Voice of Reason (VOR) acknowledges with respect and admiration, all who have spoken out against the declaration by the Attorney-General of the Federation of the illegality of Operation Amotekun, the newly established security outfit of the South West region of Nigeria.
State Governors, traditional rulers, members of the inner bar, legal practitioners, members of Yoruba and other ethnic socio-cultural associations, civil society organisations, students, trade unions and public commentators have all lent their voices to the unequivocal condemnation of the provocative and presumptuous statement of the AGF. Rarely in the history of our nation have so many voices, simultaneously, spontaneously and stridently spoken truth to power on a single subject with a force of such compelling magnitude.
VOR salutes with pride and admiration, the courage and forthrightness of all who have made their principled stand known. We are reassured by this reaction, of the dictum, that no power on Earth is greater than the collective will of the people.
Whilst commentators have examined the Constitutional powers of the AGF vis-à-vis the legality or otherwise of Amotekun, VOR believes that the action of the AGF is merely one of the symptoms of a deep seated malady which we choose to call the Unratified/Unvalidated or Illegal Constitution Syndrome.

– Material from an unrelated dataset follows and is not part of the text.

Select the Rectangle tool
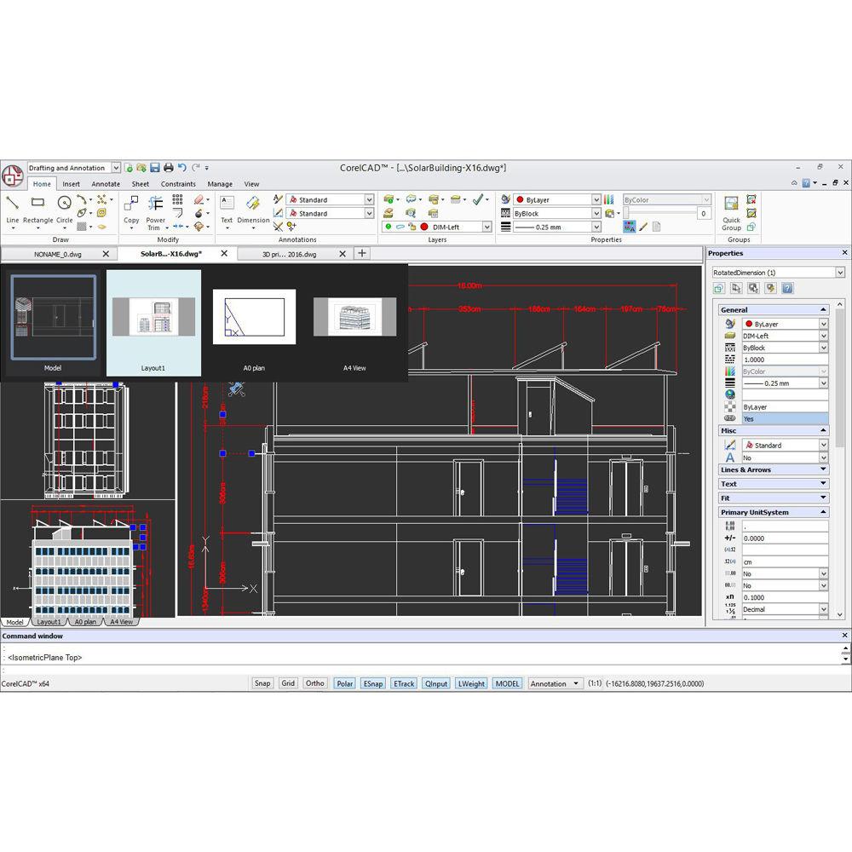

Democracy is an invention of the Ancient Greek Civilisation and was first practiced more than two thousand five hundred years ago in the then city state of Athens. Essentially, Democracy is a form of Government which allows a group of people to determine the way they want to be governed and the people who would perform the governing.

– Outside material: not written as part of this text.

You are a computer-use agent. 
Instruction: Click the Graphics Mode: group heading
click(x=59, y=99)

After a decline of more than two thousand years, it fell to the thinkers of enlightened Europe to redefine and re-awaken Democracy. The English philosopher Thomas Hobbes (1588 – 1679) believed that there exists a tacit agreement between those who govern and the governed, which forms the basis
for the process by which individuals relinquish their God given freedoms, in exchange for security and safety. Hobbes named this process “The Social Contract,” the lack or loss of which leads to a descent into a Hobbesian State where life is “nasty, brutish and short.”

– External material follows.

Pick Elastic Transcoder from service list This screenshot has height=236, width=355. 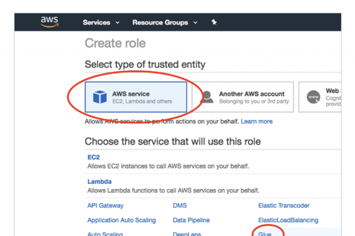pos(284,206)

Writing almost contemporaneously with his older compatriot, Thomas Hobbes, John Locke (1632 – 1704) opined that the purpose of Government was to protect the fundamental natural rights and promote public good.
Montesquieu (1689 – 1755) articulated the principle of separation of powers, which is the underlying principle of Constitutions in all Democracies of the world.
The thoughts and principles advanced by these great thinkers and others, formed the bedrock of the Constitution of the first modern Democratic Government in the World, that of the United States of America. Ratified in 1788, the Constitution of the USA has proven to be a guide for all subsequent Democratic Constitutions.
“Constitution” is the System of laws and basic principles that a state, a country or organization is governed by. There are usually four stages involved in the preparation of a new Constitution i.e. Preparatory, Drafting, Consultation, Review and Adoption.
The 1999 incarnation of the Nigerian Constitution, enacted after a six-year military interregnum should correctly have gone through the 4 stages of preparation and painstakingly incorporated all extant principles necessary for the smooth-running of a multi-ethnic entity like Nigeria. This did not happen, rendering completely untrue, the preamble:
“We the people of the Federal Republic of Nigeria
Having firmly and solemnly resolved to live in unity and harmony as one indivisible and indissoluble sovereign nation under God……”
The 1999 Constitution was drafted by lackeys of the then military government and imposed on an oppressed and intimidated civilian populace.
VOR is persuaded that Operation Amotekun came into existence to fill a void in the architecture of Security in Nigeria and because of a failure of the Federal Government to perform the most fundamental function of Government – the security of lives and property.
Operation Amotekun became necessary because the 1999 Constitution of the Federal Republic of Nigeria is not a true reflection of the way Nigerians in all parts of the country and want to co-exist.
Let the word go forth from hence, that the forces of democracy and freedom should not relent until a Constitution acceptable to all Nigerians is Drafted, Reviewed and Adopted by Referendum.
Meanwhile, long live Operation Amotekun and all who support it.